>> BEGIN

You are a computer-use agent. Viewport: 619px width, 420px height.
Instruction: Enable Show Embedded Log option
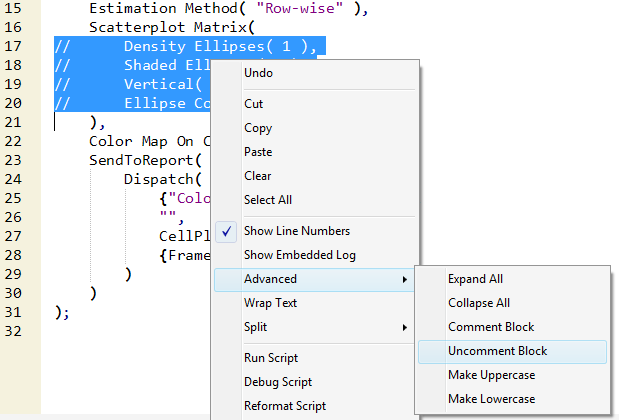pos(299,255)
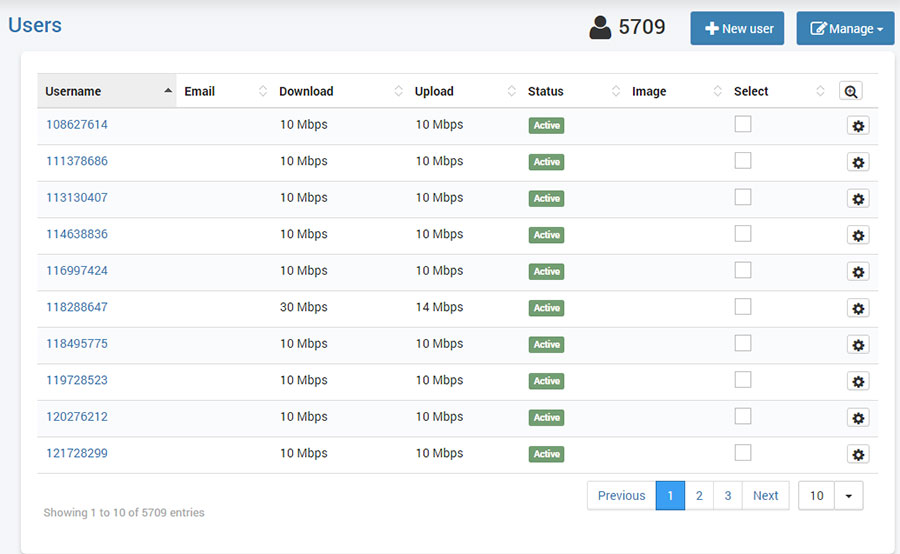Check the box for user 120276212
This screenshot has width=900, height=554.
(743, 416)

>> END

_Given problem_.
Turn the lines above into a numbered list, omitting any blank lines. Leave the pictures out of the list.

_Solution for this problem_.
1. You are a computer-use agent. Viewport: 619px width, 420px height.
2. Instruction: Enable Show Embedded Log option
3. pos(299,255)
4. Check the box for user 120276212
5. This screenshot has width=900, height=554.
6. (743, 416)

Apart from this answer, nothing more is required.